Urine – Absorb as much of the urine as possible with paper towels or dry rags using moderate pressure to blot the remaining moisture with a damp cloth. Mix together one part water and one part white vinegar in a spray bottle and apply the solution onto the stain; allow it to set for 10 minutes or so. While the first solution is working, combined ½ tsp of clear, mild, non-bleach detergent with 32 ounces of water and sponge that solution on top of the previous layer and blot the treated area with moderate pressure. Follow up with a few dry cloths to remove all moisture.
Water-Soluble Stains – Water-soluble stains are alcoholic beverages, berries, colas, excrement, food, dyes, gravy, ice cream, jelly, milk, mud, washable ink, and wet or latex paint to give you an idea and are fairly easy to remove. Combine ¼ tsp non-bleach detergent or white vinegar with 32 ounces of water in your choice of spray bottle or bucket and apply onto the stains and work out with dry rags, blotting up the stain as you go.

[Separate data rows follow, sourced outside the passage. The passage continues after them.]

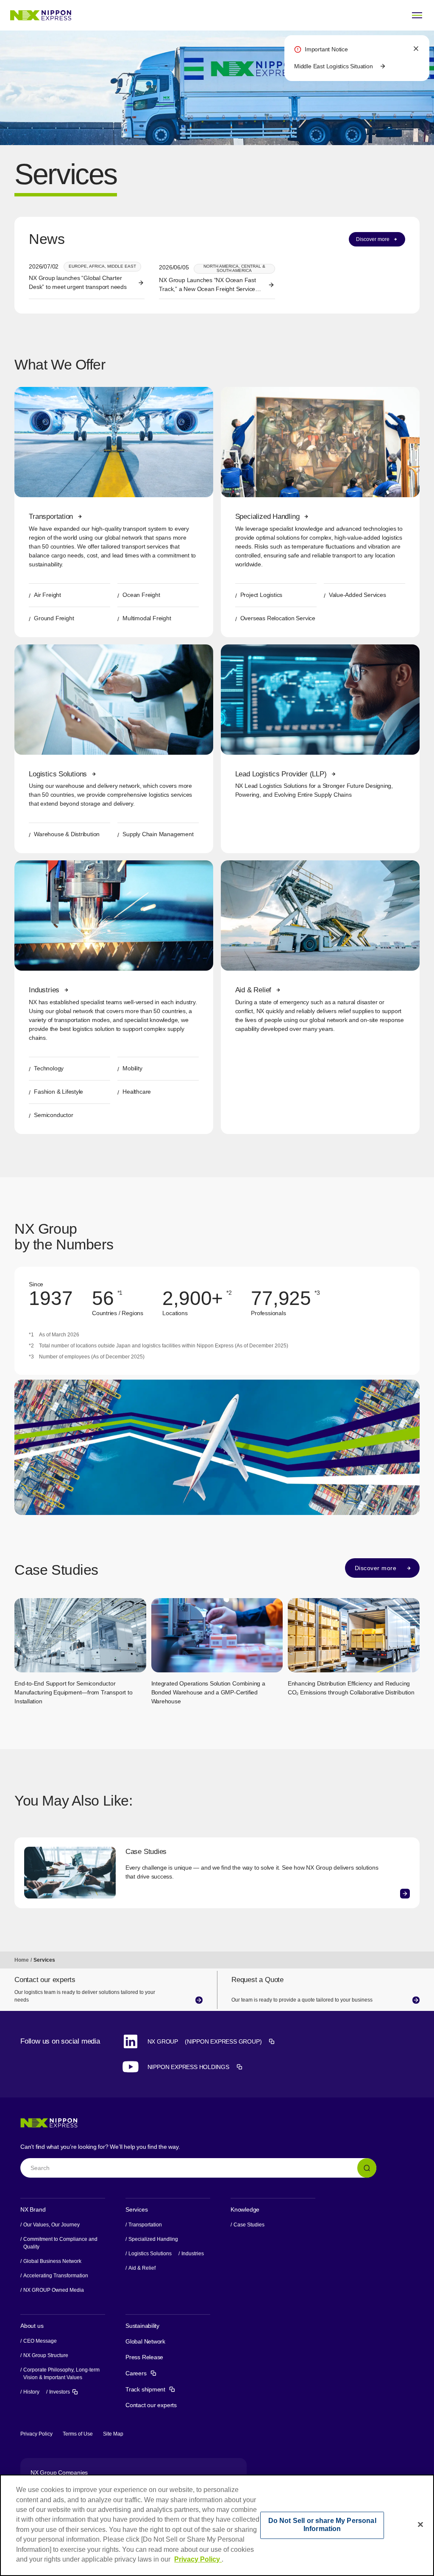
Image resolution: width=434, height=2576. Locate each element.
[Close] (420, 2524)
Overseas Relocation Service (277, 618)
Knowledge (245, 2209)
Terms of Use (78, 2434)
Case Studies (146, 1852)
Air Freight (47, 594)
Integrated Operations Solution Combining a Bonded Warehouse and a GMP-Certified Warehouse (208, 1692)
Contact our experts (151, 2405)
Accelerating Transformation (55, 2276)
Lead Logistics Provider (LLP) (281, 774)
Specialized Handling (267, 516)
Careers (141, 2373)
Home (21, 1960)
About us (31, 2325)
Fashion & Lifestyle (58, 1091)
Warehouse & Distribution (67, 834)
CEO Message (40, 2341)
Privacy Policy (36, 2434)
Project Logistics (261, 594)
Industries (44, 990)
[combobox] (198, 2168)
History (31, 2392)
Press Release (144, 2357)
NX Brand (32, 2209)
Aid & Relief (253, 990)
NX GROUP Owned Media (53, 2290)
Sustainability (142, 2325)
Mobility (132, 1068)
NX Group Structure (45, 2355)
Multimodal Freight (146, 618)
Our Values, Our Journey (51, 2225)
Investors (63, 2391)
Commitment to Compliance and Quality (60, 2243)
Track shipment (150, 2389)
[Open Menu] (417, 15)
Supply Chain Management (157, 834)
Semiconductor (53, 1115)
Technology (49, 1068)
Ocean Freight (141, 594)
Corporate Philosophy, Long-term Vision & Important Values (61, 2373)
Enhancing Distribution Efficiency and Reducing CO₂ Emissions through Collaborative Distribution (351, 1688)
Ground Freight (54, 618)
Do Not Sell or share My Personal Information (322, 2525)
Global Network (145, 2341)
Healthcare (136, 1091)
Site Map (113, 2434)
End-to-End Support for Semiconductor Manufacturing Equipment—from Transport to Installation (73, 1692)
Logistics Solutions (58, 774)
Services (136, 2209)
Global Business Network (52, 2261)
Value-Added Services (357, 594)
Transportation (51, 516)
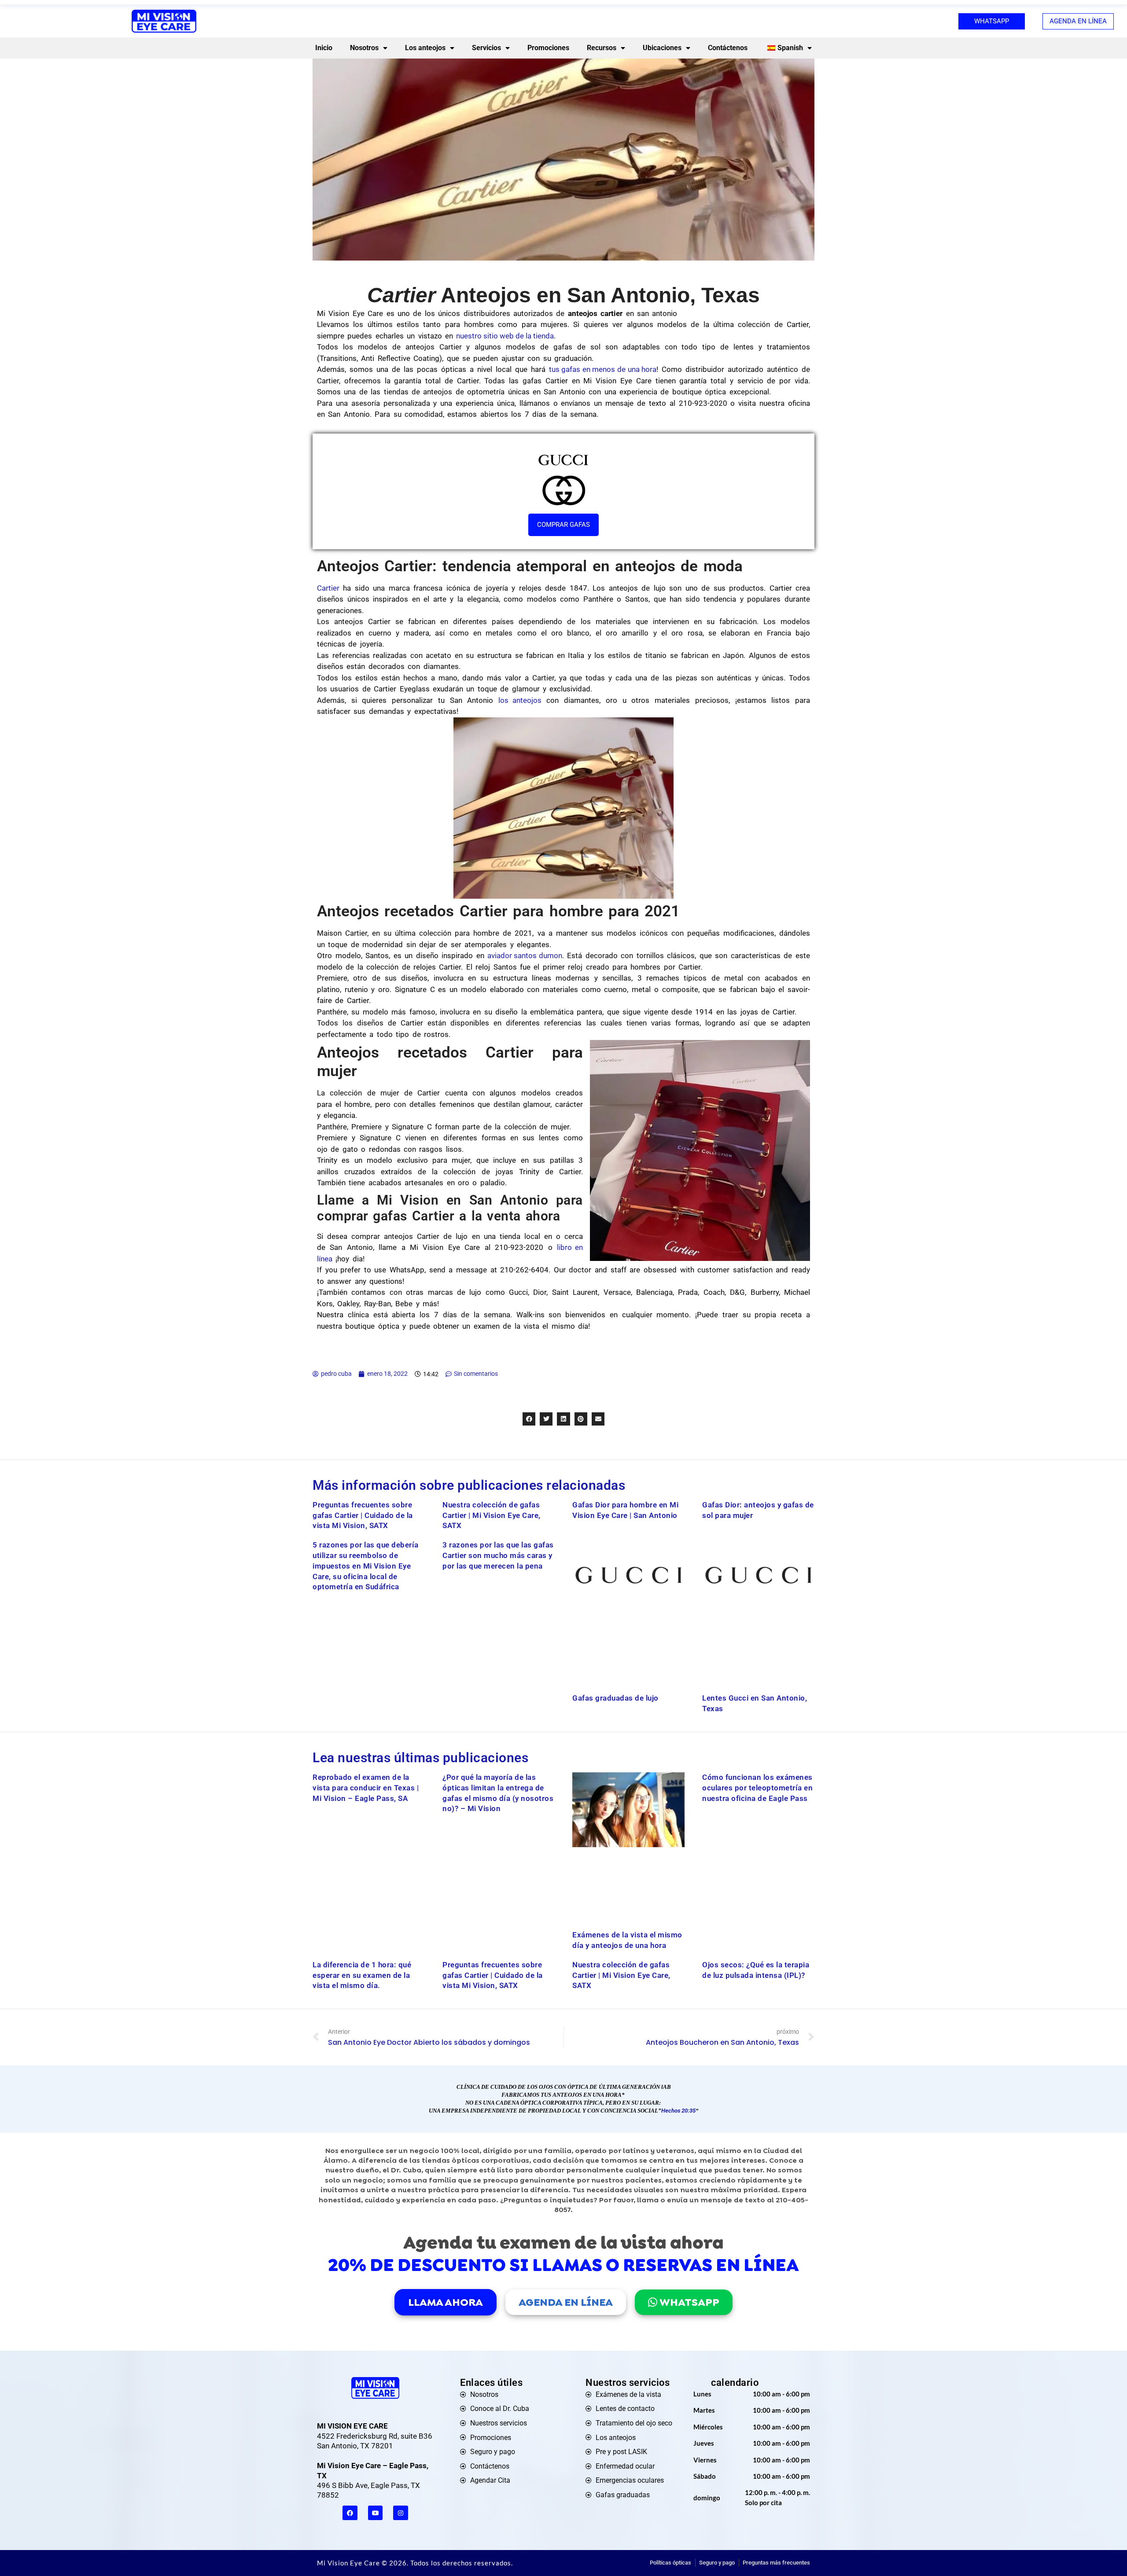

Special Water-Soluble Stains – Special water-soluble stains like wine, vomit, tea, mustard, coffee, chocolate, and blood for example, are a bit more complex to remove and require extra power. In your preference of spray bottle or bucket, combined 1 tbsp ammonia and 1 cup water; please note, carpet manufactured out of wool or wool blends should substitute the water with a mild soap. Apply directly to the area, allow it to set 5-10 minutes and remove with clean, damp cloth.